La violenta irruzione di un gruppo di manifestanti nella sede torinese de La Stampa ha suscitato una reazione immediata e compatta da parte delle istituzioni. Il Presidente della Repubblica, Sergio Mattarella, ha inviato al direttore Andrea Malaguti e all’intera redazione un messaggio di solidarietà, accompagnato da una «ferma condanna» dell’accaduto.
Una posizione altrettanto netta è arrivata dalla Presidente del Consiglio, Giorgia Meloni, che ha telefonato personalmente a Malaguti per esprimere vicinanza al giornale. Meloni ha definito l’irruzione «un fatto gravissimo» e ha auspicato «una risposta unanime» contro ogni forma di intimidazione nei confronti della stampa, ribadendo che «la libertà di informazione è un bene prezioso da difendere ogni giorno».
Alla lunga lista di attestazioni di solidarietà si è unito anche il Presidente del Senato, Ignazio La Russa, che ha condannato «con assoluta fermezza» l’intrusione e ha espresso il sostegno suo e del Senato a tutta la redazione.

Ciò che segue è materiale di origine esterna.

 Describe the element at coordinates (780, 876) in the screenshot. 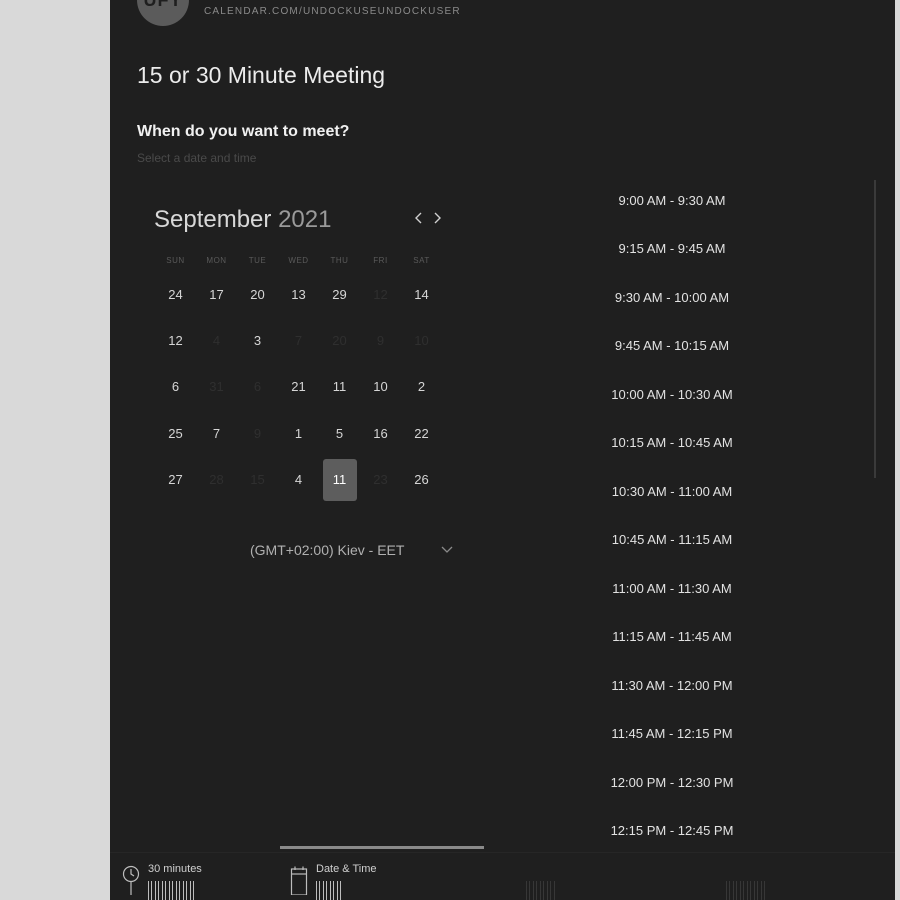

I see `step-confirm` at that location.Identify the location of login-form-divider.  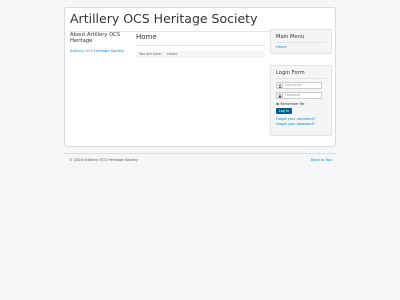
(301, 78).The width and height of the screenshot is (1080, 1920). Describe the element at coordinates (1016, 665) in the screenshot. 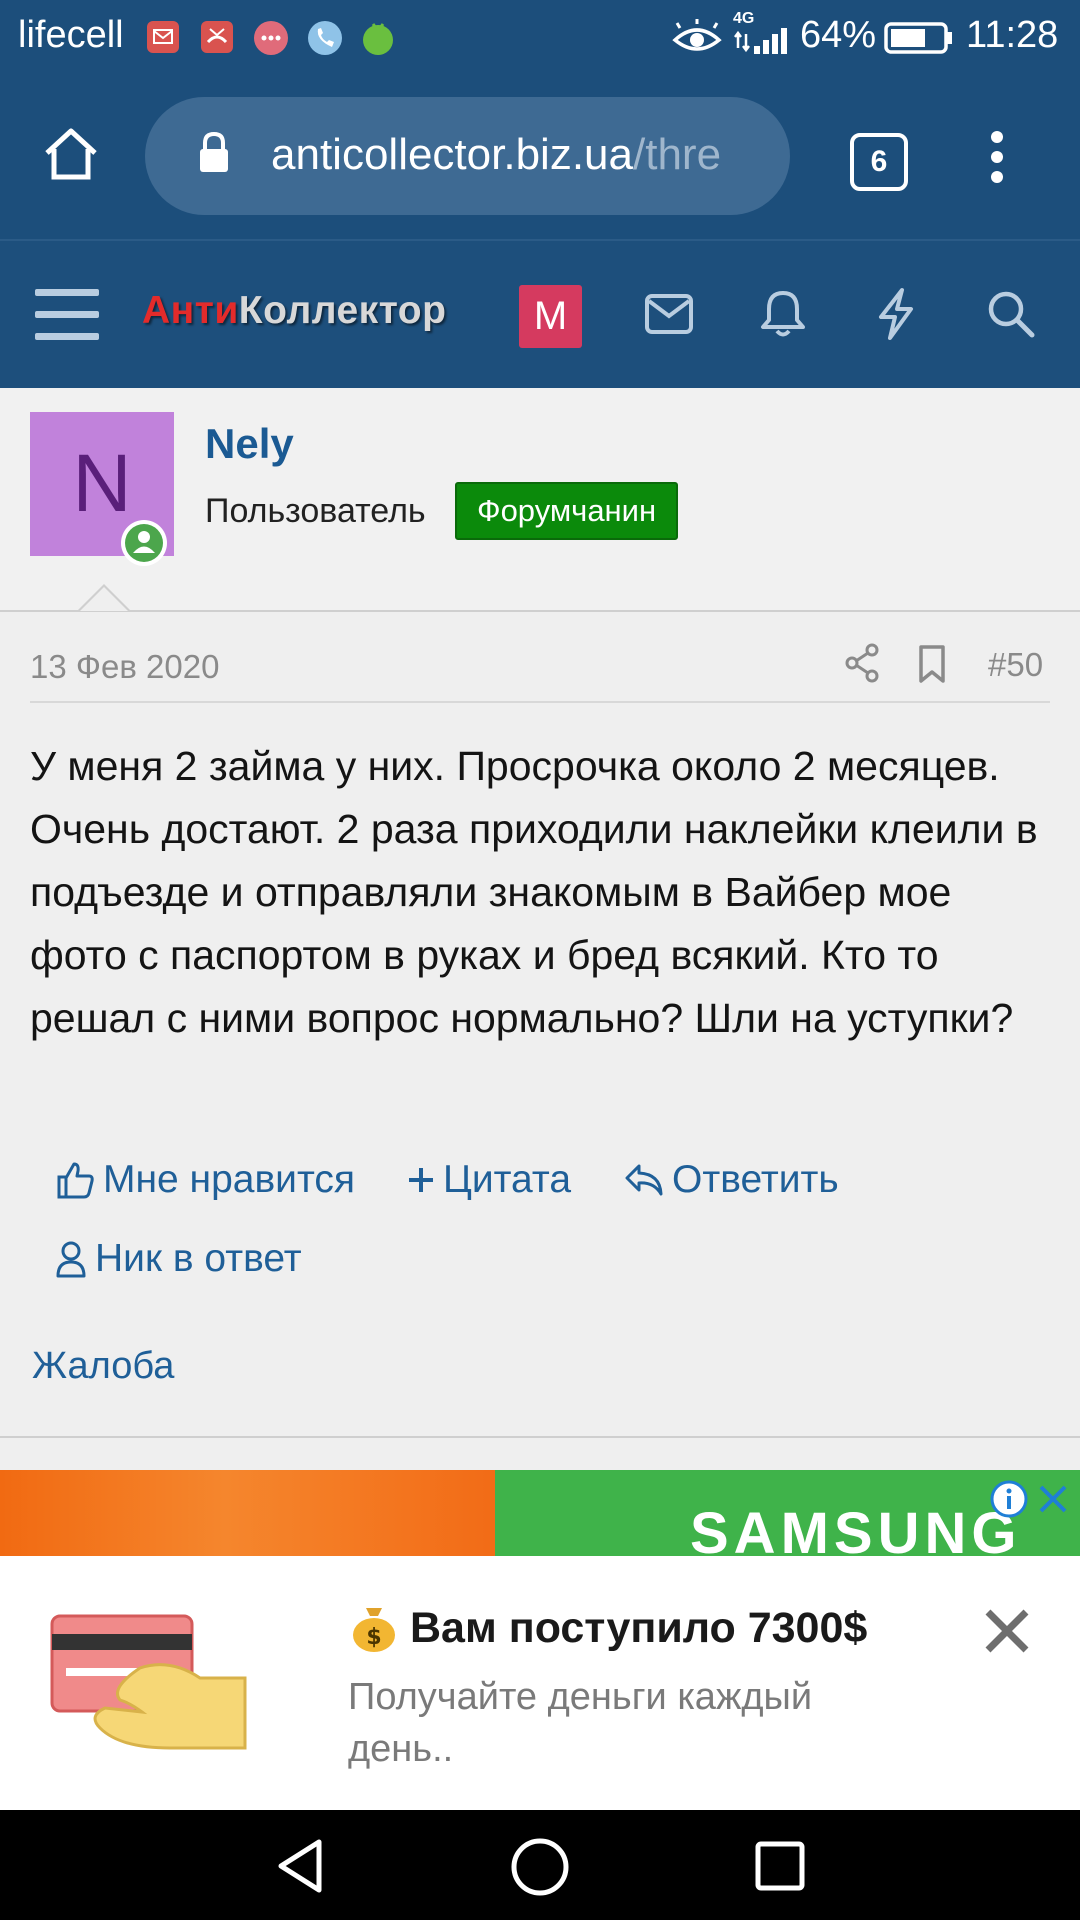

Il ministro dell’Interno, Matteo Piantedosi, ha telefonato al direttore per manifestare «rammarico e disappunto», definendo l’azione del gruppo — circa cinquanta antagonisti — «gravissima e del tutto inaccettabile». Ha inoltre annunciato accertamenti approfonditi sulla dinamica dei fatti, mentre risultano già identificati una trentina di partecipanti.
Anche il sindaco di Torino, Stefano Lo Russo, ha espresso solidarietà al quotidiano, definendo l’accaduto «inaccettabile» e sottolineando che simili episodi non hanno nulla a che vedere con il diritto di manifestare pacificamente. Colpire un giornale, ha ricordato, significa colpire un simbolo della libertà di informazione, «uno dei pilastri della nostra democrazia».
La segretaria del Partito Democratico, Elly Schlein, ha condannato l’irruzione definendola «un atto grave e inaccettabile», ricordando che ogni redazione giornalistica rappresenta un presidio di libertà e democrazia.
Infine, anche il presidente del M5S, Giuseppe Conte, ha fatto arrivare la propria vicinanza al direttore, parlando di un gesto «vile e inqualificabile».